CME can be difficult to diagnose with a fundoscopic examination. OCT is usually required for visualization and monitoring of mild to moderate cases. Patients who have preexisting macular pathology are at increased risk of developing pseudophakic CME, so these individuals should be monitored closely after cataract surgery, even in the absence of visual complaints.
In my experience, most patients with pseudophakic CME respond well to treatment with topical NSAIDs, steroids, or a combination of the two drug classes. I follow up with patients every 1 to 2 weeks and pay close attention to their IOP. If the CME does not respond to topical therapy, a sub-Tenon or intravitreal injection may be required.
FAILED NEURAL ADAPTATION
Neural adaptation is the method by which the brain learns to process new incoming stimuli. It usually occurs during the first few weeks to months following cataract surgery but can be highly variable. Unfortunately, some patients need more time to adapt, particularly when they have elected to receive a multifocal or EDOF lens. Others do not adapt at all.
No IOL is without drawbacks. Those designed to increase a patient’s range of vision will compromise quality of vision to some extent. Often, neural adaptation complaints are confused with PCO. The key question to ask when determining whether an Nd:YAG is appropriate is whether the patient’s symptoms have persisted since day 1 or increased over time. If they’ve been constant since surgery, it’s probably a problem with the lens design itself, and an IOL exchange may be necessary. However, I usually don’t consider an IOL exchange for at least 2 to 3 months to allow sufficient adaptation time.

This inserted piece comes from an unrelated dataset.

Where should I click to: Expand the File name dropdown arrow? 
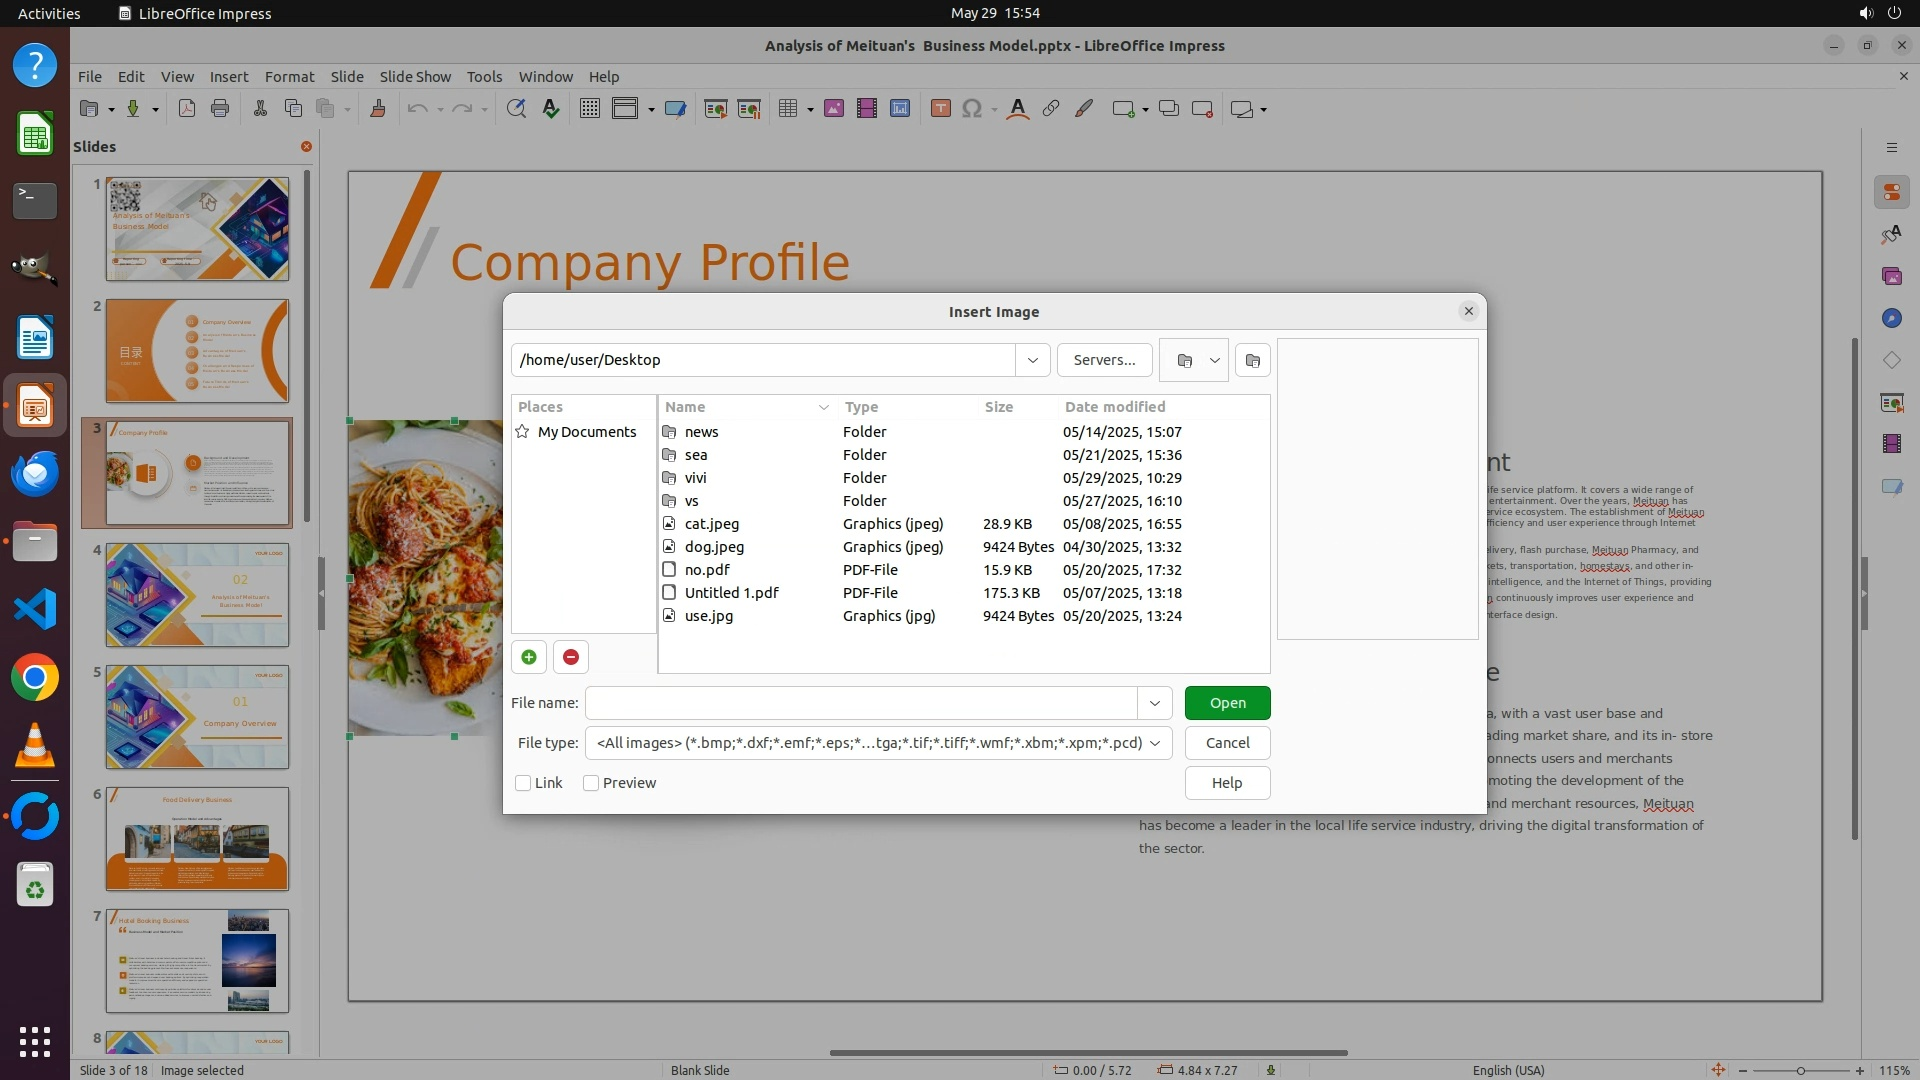coord(1154,703)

In my experience, there is a psychological component to managing surgical patients with cataract. The first step is to listen closely to them and determine the root of their complaint. Patients pay a premium for multifocal and EDOF lenses, so their expectations are naturally higher. If pathology is the problem, efficient diagnosis and treatment will help them reach a 20/happy result.